Not all of the world’s tire makers are just spinning their wheels.
The global tire industry is getting a push from the rapid fall in the international prices of its two key raw materials. Rubber has plunged roughly 30% this year, mostly as the product from too many rubber trees planted years ago now enters the market. Traders may also fear that key producer Thailand will sell down the massive stockpile it earlier built up.
The second big input into tires is crude oil, used to make an ingredient called carbon black and other synthetic materials. Brent fell 29% this year, too, on the back of roaring supply and tepid demand.
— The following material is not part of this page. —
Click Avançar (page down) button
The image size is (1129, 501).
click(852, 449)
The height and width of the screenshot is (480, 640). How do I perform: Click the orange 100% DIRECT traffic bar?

The problem is that is cold solace to tire multinationals such as Bridgestone , Michelin and Goodyear. The low commodity prices also partly reflect weak demand outlook for autos in China, Japan and Europe.
Yet there is a place where tire makers have something to sell: India. After two years of slowdown, India’s industries are reviving and using more trucks to transport goods. Sales of medium and heavy trucks jumped 20% year-over-year between August and October. These matter more than cars, since 70% of all tires in India are sold to trucks, says Credit Suisse ’s Jatin Chawla.
The confluence of falling costs and potentially rising sales is a bonanza for Apollo Tyres , the largest Mumbai-listed tire maker by sales. It generates about 70% of its sales in India, the rest in Europe and South Africa.
Cheaper rubber and crude already helped Apollo’s operating profit margin inch up 2.4 percentage points in the September quarter from the year before. And more help is coming as these materials keep weakening. Every 1% fall in rubber boosts net profit by 1.8%, and crude by more than 2%, says Mr. Chawla. It also helps there are only a few tire makers in India, meaning margins won’t be easily competed away.
Investors may remember Apollo as the firm that botched its bid for New York-listedCooper Tire and Rubber last year. That misjudgment appears to be in the past and with India’s economy stabilizing, the company has reason to focus at home.
Apollo’s shares have more than doubled this year alongside enthusiasm for India. Though at 10.1 times forward earnings, they are more expensive than global makers like Bridgestone, they remain cheaper than domestic rival MRF’s 12.6 times and in line with smaller peer CEAT. At that valuation, Apollo has an open road ahead.